(Material for this task)

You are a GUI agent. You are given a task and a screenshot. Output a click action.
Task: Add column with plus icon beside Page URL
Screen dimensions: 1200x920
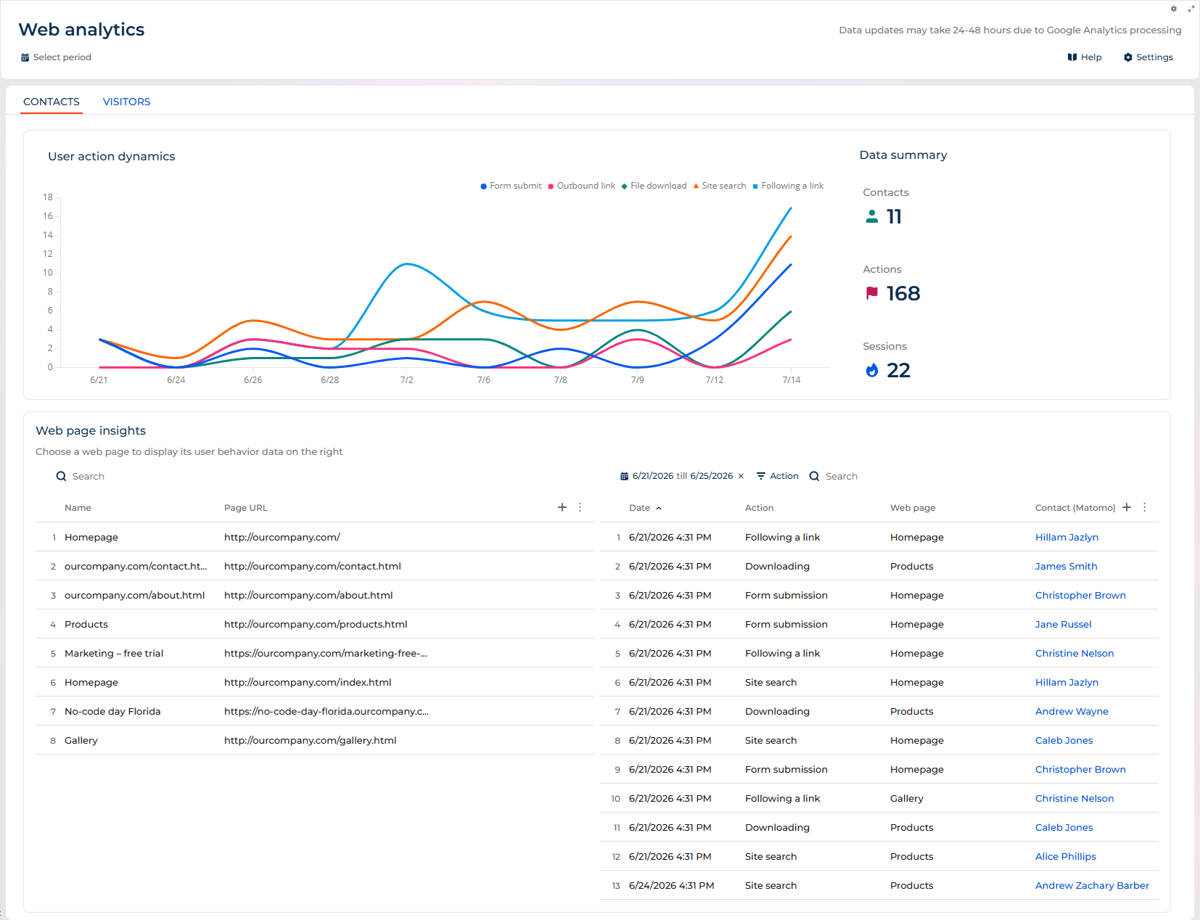coord(562,507)
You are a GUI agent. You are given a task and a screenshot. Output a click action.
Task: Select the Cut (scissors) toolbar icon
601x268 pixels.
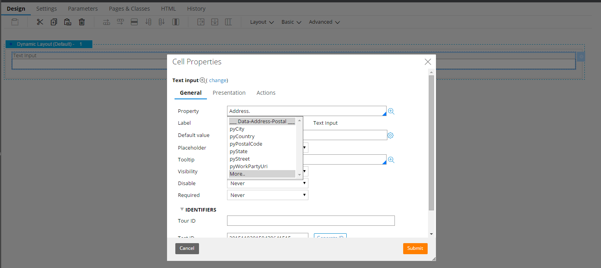[39, 22]
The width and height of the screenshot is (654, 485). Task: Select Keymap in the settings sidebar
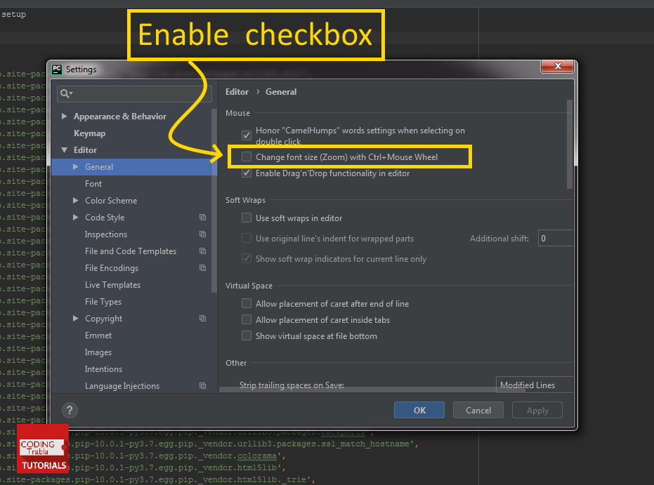(90, 133)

(End Material for this task)

If a line of the data above contains "icon", copy it out.

Task: Add column with plus icon beside Page URL
Task: Select the Cut (scissors) toolbar icon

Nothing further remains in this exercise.